UK opposition leader calls for Burma aid to be dispatched by air if access for aid workers does not improve

Monday, May 12, 2008

David Cameron, the leader of the main UK opposition party, the Conservative Party, has said that aid to Burma should be dispatched by air if the Burmese government does not improve access to the country for aid workers.

David Cameron said this in a statement, which was released today. Below is part of the statement:

If the Burmese government does not agree to the distribution of aid on the scale required, then the case for unilateral delivery of aid by the international community will only grow stronger. There was general frustration at what the United Nations itself can or would do. Again, as time runs out for the people of the Irrawaddy Delta, and as a fresh storm approaches the area this week, the case for the United Nations invoking the 'responsibility to protect' - which could trigger action by the rest of the international community - grows stronger too. The argument against this is that China - and Russia - would be bound to block it. But the Chinese have a choice: either they put effective pressure on the regime to save lives, in which case aid will get through - or not, in which case the argument for invoking the UN's 'responsibility to protect' will get stronger still.

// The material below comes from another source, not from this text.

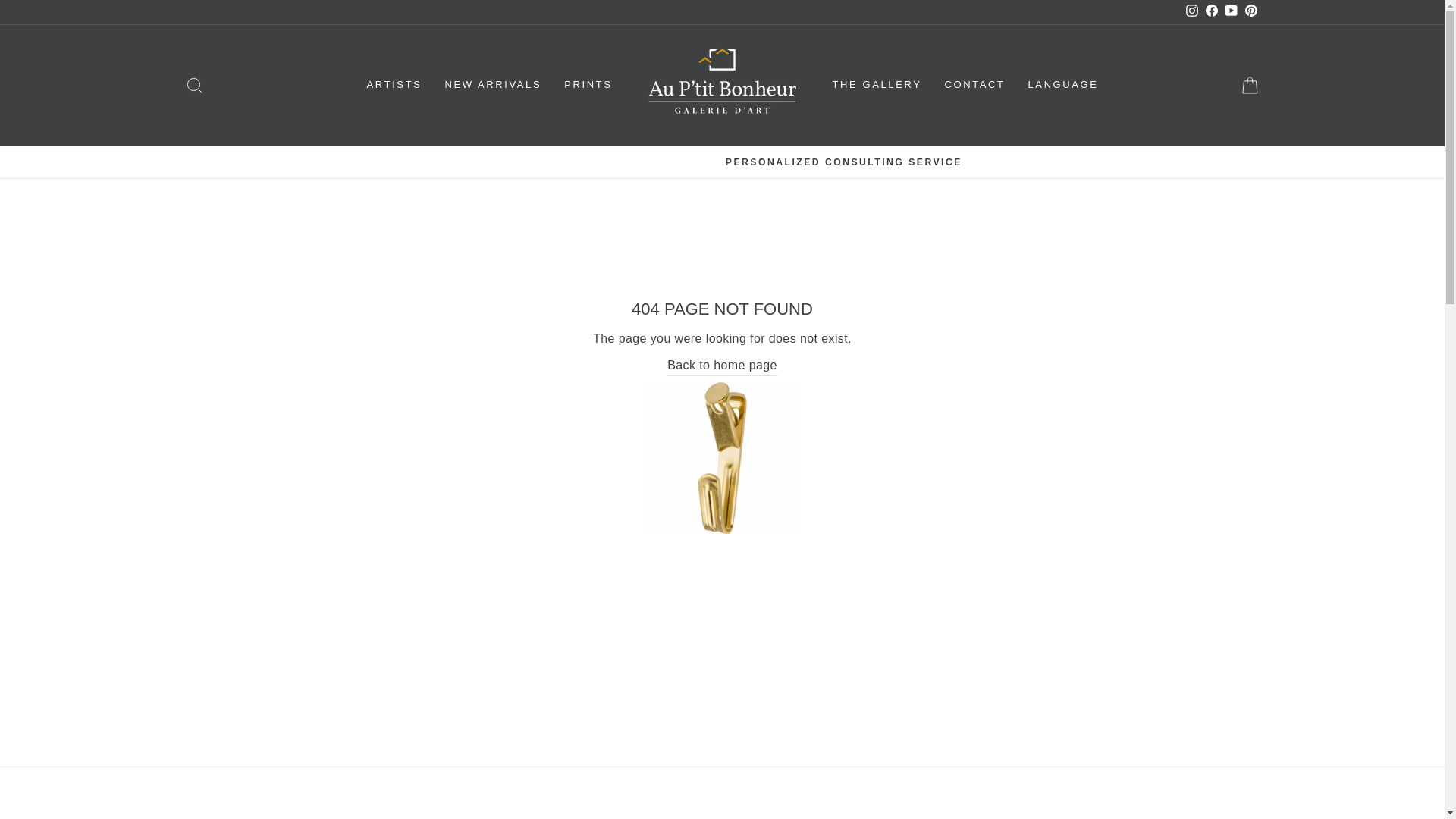
ARTISTS (394, 85)
NEW ARRIVALS (492, 85)
SEARCH (194, 84)
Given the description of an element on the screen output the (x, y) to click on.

However David Miliband, British Foreign Secretary and Labour Party member, told the BBC's Politics Show yesterday that air delivery is "not a very effective way of delivering aid" and that "humanitarian experts and aid workers who make all the difference on the ground are clear that that is very much the third, fourth, fifth or even sixth best solution."

Nick Clegg, leader of Britain's second largest opposition party, the Liberal Democrats, took Cameron's side however, saying that the international community ought to support direct aid-dropping "to show that we mean business".

22,464 people have been confirmed dead from Cyclone Nargis, with the majority of the casualties having taken place in Burma. Only once rescue workers reached the hardest hit areas of the storm did they begin to realize the extent of damage that had occurred. At least 10,000 people died in one town alone, Bogalay in the Pyapon District of the country.

The United Nations has reported that one million people are homeless, or in need of help in some other way.